◆ **What the exercise asks**
Please retype the line that contains "1079x458 pixels. At" and all lines that follow it to the end of the entries below, exactly as they stand, with nothing added.
--- Information given ---
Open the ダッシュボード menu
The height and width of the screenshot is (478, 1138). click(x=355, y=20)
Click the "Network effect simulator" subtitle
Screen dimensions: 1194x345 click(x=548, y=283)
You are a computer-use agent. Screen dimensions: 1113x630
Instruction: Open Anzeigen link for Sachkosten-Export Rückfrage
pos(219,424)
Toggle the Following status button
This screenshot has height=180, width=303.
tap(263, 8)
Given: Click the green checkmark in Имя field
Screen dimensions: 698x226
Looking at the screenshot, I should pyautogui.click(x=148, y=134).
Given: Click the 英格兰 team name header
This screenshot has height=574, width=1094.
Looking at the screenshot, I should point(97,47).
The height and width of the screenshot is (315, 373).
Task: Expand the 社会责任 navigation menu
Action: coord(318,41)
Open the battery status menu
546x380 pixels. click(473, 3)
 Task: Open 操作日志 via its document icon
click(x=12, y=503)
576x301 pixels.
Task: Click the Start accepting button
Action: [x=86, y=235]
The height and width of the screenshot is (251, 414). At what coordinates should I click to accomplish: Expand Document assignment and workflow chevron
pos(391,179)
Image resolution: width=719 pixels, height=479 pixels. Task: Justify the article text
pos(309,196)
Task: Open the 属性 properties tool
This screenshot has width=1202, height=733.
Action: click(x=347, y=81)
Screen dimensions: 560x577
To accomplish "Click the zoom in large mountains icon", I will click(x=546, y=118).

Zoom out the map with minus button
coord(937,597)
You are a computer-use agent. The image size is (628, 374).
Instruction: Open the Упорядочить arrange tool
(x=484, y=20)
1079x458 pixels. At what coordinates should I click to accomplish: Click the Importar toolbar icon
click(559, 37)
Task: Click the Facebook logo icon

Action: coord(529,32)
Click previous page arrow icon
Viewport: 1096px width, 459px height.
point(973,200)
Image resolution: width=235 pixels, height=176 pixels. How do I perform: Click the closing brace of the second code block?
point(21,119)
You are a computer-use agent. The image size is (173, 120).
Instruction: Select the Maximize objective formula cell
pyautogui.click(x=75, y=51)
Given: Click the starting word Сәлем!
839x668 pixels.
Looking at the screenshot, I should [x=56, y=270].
---
◆ **Exercise answer**
1079x458 pixels. At what coordinates should I click to accomplish: Click the Importar toolbar icon
click(559, 37)
Task: Click the Facebook logo icon

Action: coord(529,32)
Click previous page arrow icon
Viewport: 1096px width, 459px height.
point(973,200)
Image resolution: width=235 pixels, height=176 pixels. How do I perform: Click the closing brace of the second code block?
point(21,119)
You are a computer-use agent. The image size is (173, 120).
Instruction: Select the Maximize objective formula cell
pyautogui.click(x=75, y=51)
Given: Click the starting word Сәлем!
839x668 pixels.
Looking at the screenshot, I should [x=56, y=270].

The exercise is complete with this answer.